MobileCampus partners with universities to deliver free messaging services to students who opt in. The SMS system can range campuswide -- from the administration to ticklers and scheduling notes from individual sports teams or clubs. The school and its groups get the service free, with ads and offers from local vendors underwriting the cost.
Ryan believes that ad-supported systems like MobileCampus can change the mobile marketing equation. If you have tightly targeted users and you know their needs and habits well enough, then you don't need to carpet-bomb the platform or the user with ads. He expects students to receive one marketing message a day -- but a message that relates to their immediate environment and their likely needs. "It's about the value of the message, not the volume," he says. "Mass media is about volume -- millions of WAP pages -- and it uses the same model as already exists . Our model is very different. Our approach is 180 degree different."
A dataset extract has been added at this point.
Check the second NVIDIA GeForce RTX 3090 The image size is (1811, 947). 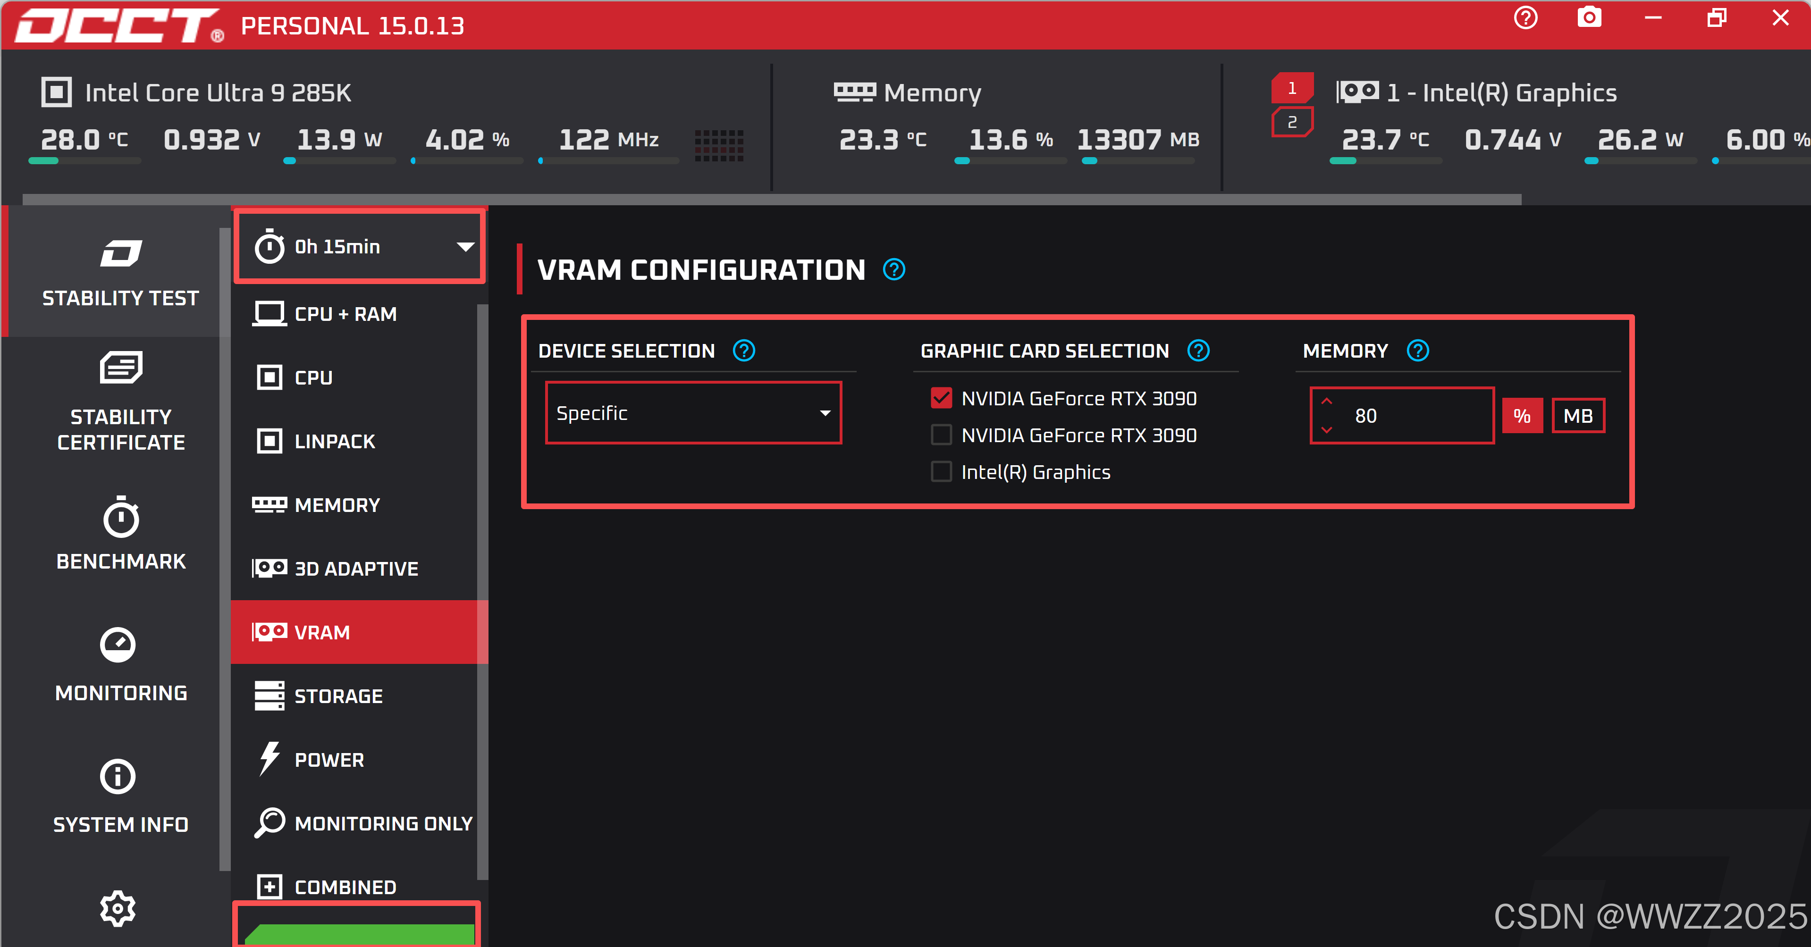coord(941,435)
Charging 20 cents a message, a campaign for a tech vendor like Dell might spend less than $1,000 reaching all of the tech enthusiasts on a large campus. "If we can get 30% to 40% to check it out, that translates into a lot of activity" for a small cost relative to papering the local media with ads, Ryan says. He believes that while MobileCampus is focused on the universities right now, the model is portable to a host of different demographics and niches and that this is a more appropriate way to use mobile. "I think there is a huge opportunity to evolve this market. There will be a real revenue opportunity for the company that leads that charge. To do that, you have to start with specific content."
As with all highly targeted marketing ideas, the challenge is less in the effectiveness of the promotion when it hits its target, but in the scalability. Is it worth it in the end for the sponsor/client to segment the creative, the deals, the partners into all of these niches? Yes, there is a lot of waste in mass media, but there are also efficiencies of scale. We are already a decade into the ad model online, and how many of the targeting methods available are really being used? The technologies and their proposed business and marketing models always seem to be well ahead of the ad industry infrastructure.
Ryan is right. Mobile seems to be the medium that is best positioned to lead the charge into a lot of marketing models that have been more on the periphery of digital media for years. If marketing and media are moving from mass to me, from corralling eyeballs to finding the right customer with the right message, then mobile offers a necessary challenge to the entire chain of production. But to make messages that are highly relevant to these segments, the marketers themselves have to segment their efforts and their infrastructures. How do you address so many possible niches -- and what new processes and structures within organizations are necessary to make a post-mass media world work? These are all questions that fragmented media are raising across the board, not just mobile. Everybody is back in kindergarten now.